Saved entries:
^^^^
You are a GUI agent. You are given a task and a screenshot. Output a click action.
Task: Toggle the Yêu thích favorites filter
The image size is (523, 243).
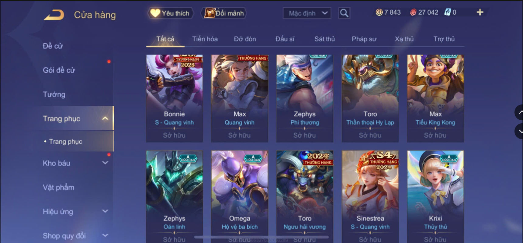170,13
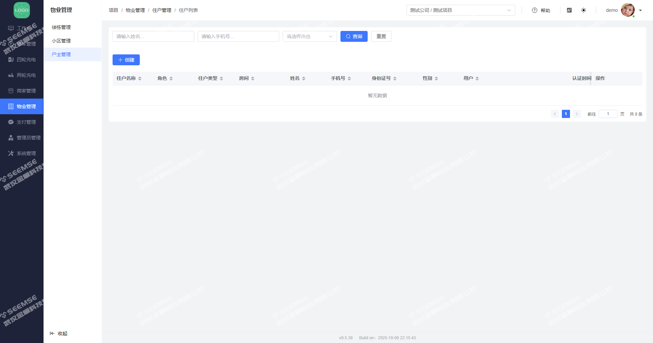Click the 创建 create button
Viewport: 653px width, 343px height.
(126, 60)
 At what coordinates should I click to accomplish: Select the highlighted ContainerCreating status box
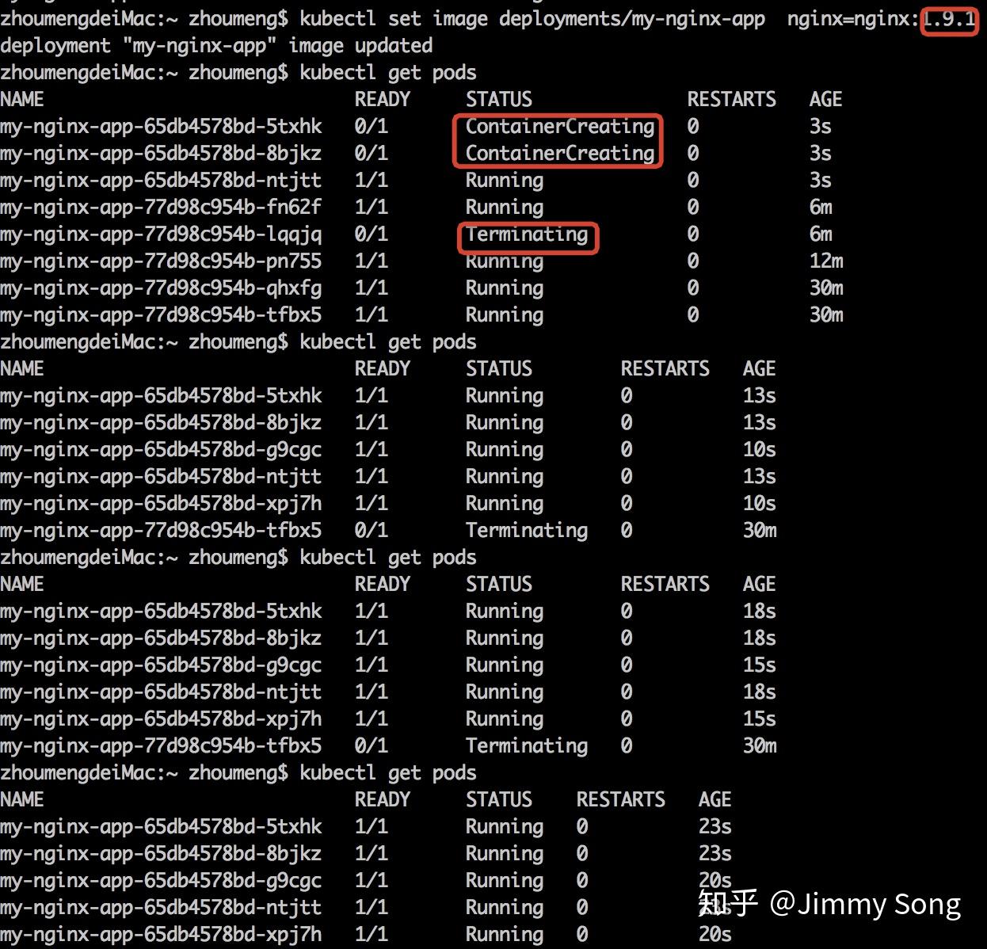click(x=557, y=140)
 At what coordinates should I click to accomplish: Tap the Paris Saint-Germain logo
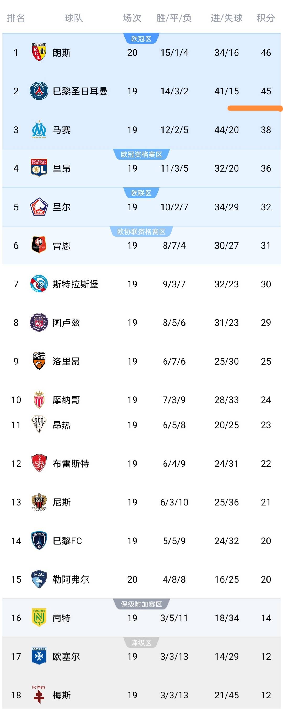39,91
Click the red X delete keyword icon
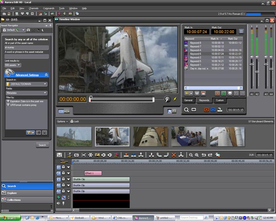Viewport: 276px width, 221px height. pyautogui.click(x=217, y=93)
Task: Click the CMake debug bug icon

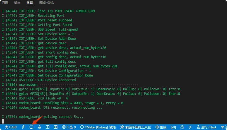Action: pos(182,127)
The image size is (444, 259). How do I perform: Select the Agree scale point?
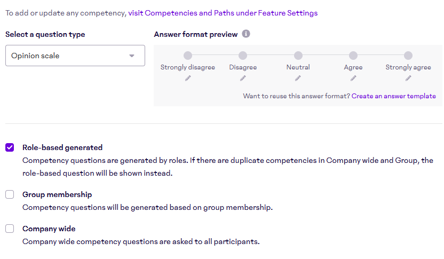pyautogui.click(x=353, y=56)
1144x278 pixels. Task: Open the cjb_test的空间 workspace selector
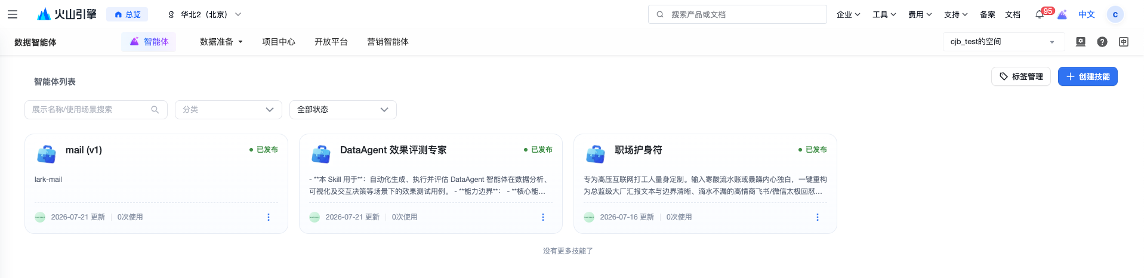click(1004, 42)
^^^^
> **Work task**
Repeat every entry above exactly; images stay out of the copy.

> **Finished exercise**
You are a GUI agent. You are given a task and a screenshot. Output a click action.
Task: Toggle the Yêu thích favorites filter
The image size is (523, 243).
170,13
Click the 创建 create button
Viewport: 653px width, 343px height.
(126, 60)
 At what coordinates should I click to accomplish: Select the highlighted ContainerCreating status box
click(x=557, y=140)
 At what coordinates should I click to accomplish: Tap the Paris Saint-Germain logo
39,91
Click the red X delete keyword icon
Viewport: 276px width, 221px height. pyautogui.click(x=217, y=93)
Task: Click the CMake debug bug icon

Action: pos(182,127)
The image size is (444, 259). How do I perform: Select the Agree scale point?
pyautogui.click(x=353, y=56)
1144x278 pixels. Task: Open the cjb_test的空间 workspace selector
click(1004, 42)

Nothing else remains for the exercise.